Его пальцы посылают волны тепла в мою сердцевину.
Его движения получаются длинными и сильными. Он проникает внутрь двумя пальцами. Я делаю короткий резкий вдох.
— Я держу тебя, детка.
Я падаю с обрыва. В раскаленном удовольствии. Обнаженная и живая.
— Я держу тебя, детка, — он прижимает меня к колонне высоко над городом, осыпая поцелуями мое лицо. Я потерялась. Меня нашли. Я сжимаю его руки, целуя в ответ.
— Черт, — снова говорит он. Как будто все это его удивило.
Меня всю трясет.
Мне все равно, что реально, а что нет.
Я иду ва-банк.
Я падаю на колени, глядя на него снизу вверх. Я кладу руку на его выпуклость и слегка сжимаю ее.
— Иисус, — он запускает обе руки в мои волосы, наполовину вырывая их из конского хвоста.
Дрожащими руками я расстегиваю его ремень. Он берет инициативу в свои руки и быстро расстегивает брюки.

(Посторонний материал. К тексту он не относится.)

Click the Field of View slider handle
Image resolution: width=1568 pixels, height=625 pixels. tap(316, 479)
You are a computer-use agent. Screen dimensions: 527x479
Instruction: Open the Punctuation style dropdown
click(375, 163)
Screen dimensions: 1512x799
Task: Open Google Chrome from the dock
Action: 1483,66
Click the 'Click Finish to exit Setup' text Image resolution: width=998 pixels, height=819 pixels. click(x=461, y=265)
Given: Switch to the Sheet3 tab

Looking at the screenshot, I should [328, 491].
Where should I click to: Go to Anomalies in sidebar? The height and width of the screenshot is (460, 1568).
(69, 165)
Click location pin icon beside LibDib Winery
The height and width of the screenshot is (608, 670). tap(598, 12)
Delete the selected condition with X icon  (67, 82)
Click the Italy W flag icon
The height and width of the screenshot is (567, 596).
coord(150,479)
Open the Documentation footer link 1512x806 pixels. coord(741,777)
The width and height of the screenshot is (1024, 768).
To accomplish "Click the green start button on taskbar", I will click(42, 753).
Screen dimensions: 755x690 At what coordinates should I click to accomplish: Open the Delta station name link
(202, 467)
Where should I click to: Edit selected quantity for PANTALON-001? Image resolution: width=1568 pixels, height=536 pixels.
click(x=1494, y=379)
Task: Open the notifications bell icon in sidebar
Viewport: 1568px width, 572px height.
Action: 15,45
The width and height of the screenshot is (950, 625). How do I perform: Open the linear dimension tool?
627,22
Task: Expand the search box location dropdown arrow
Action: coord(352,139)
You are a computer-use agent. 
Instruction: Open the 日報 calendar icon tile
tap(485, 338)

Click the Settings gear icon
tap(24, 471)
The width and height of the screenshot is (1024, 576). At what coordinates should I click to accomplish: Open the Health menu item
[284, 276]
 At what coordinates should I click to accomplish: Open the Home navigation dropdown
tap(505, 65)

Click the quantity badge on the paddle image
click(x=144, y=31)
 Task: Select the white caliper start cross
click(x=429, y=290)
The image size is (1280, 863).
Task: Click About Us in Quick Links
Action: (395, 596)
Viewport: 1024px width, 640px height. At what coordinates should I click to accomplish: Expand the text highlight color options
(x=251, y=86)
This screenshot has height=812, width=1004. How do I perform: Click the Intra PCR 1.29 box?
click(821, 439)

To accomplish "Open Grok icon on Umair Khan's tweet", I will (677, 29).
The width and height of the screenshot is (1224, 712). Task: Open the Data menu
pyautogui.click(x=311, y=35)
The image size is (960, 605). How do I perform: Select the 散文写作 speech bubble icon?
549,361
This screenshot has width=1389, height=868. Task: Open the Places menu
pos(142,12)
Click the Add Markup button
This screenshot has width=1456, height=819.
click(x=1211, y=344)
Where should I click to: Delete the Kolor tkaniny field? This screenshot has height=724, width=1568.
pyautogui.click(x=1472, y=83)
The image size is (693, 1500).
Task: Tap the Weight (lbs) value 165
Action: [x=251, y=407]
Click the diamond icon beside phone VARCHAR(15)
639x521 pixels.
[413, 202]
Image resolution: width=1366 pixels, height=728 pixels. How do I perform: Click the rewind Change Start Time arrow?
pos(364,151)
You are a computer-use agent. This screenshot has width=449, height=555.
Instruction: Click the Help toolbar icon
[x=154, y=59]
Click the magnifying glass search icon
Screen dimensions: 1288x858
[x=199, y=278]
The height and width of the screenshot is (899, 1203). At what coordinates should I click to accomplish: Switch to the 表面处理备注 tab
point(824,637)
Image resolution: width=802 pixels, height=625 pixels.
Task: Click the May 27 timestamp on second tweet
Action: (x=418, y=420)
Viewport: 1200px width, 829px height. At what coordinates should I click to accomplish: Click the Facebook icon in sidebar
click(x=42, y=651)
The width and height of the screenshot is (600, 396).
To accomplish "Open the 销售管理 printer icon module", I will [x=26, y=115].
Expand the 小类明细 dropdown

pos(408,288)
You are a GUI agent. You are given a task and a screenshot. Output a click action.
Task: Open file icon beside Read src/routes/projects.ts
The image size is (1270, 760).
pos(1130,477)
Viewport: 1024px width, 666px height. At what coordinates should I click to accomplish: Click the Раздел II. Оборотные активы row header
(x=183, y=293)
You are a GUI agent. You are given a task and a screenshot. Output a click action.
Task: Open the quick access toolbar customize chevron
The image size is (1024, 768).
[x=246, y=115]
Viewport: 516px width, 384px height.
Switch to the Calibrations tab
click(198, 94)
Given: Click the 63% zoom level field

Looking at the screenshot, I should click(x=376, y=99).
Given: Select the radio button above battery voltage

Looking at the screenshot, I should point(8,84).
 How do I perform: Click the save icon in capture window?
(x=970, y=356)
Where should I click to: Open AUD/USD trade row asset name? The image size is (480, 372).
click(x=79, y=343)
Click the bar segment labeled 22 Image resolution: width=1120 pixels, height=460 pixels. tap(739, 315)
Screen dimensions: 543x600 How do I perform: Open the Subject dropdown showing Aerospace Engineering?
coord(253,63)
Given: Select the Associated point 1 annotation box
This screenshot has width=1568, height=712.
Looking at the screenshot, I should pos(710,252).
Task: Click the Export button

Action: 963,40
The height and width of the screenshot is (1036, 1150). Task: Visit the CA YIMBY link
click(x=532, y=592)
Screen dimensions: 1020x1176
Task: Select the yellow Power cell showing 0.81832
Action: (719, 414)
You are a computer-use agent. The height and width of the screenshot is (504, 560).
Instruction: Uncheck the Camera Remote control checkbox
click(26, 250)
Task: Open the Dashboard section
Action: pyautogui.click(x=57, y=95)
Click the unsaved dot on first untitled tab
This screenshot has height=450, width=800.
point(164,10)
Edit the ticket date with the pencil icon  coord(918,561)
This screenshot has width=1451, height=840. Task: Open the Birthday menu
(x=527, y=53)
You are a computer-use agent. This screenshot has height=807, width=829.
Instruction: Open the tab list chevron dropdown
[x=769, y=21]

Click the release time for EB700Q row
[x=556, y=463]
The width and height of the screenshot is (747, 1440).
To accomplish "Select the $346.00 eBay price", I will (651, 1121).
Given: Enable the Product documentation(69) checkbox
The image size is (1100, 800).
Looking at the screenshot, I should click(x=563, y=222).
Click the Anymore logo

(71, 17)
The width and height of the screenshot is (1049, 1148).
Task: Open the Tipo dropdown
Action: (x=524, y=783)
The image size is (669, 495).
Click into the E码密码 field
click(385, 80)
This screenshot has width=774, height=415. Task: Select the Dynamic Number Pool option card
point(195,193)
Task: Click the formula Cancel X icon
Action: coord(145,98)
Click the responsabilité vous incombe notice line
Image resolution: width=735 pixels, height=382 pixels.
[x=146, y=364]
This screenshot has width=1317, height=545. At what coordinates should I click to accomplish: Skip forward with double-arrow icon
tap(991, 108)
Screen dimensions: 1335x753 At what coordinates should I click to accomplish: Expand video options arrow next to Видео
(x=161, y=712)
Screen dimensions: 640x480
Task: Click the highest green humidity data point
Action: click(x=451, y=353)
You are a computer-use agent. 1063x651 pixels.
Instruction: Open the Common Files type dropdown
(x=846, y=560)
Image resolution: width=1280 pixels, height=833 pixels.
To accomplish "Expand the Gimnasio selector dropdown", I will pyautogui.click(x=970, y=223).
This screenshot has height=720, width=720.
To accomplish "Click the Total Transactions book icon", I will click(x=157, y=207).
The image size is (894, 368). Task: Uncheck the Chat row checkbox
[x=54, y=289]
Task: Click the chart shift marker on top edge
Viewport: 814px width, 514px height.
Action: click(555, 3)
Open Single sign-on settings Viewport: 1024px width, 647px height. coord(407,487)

— Предоставь это профессионалам, — произносит он.
А потом Генри касается моего подбородка. Я думаю, что он вот-вот взорвется, но он касается моего подбородка. Как будто не может поверить, что я перед ним.
Мне нравится, когда он смотрит на меня. Мне нравится его сияющий взгляд. Обычно я предпочитаю тени, но Генри нарушает все правила.
Я вытаскиваю его: он большой, широкий, похожий на дубинку, с розовым кончиком. Мягкий, как шелк.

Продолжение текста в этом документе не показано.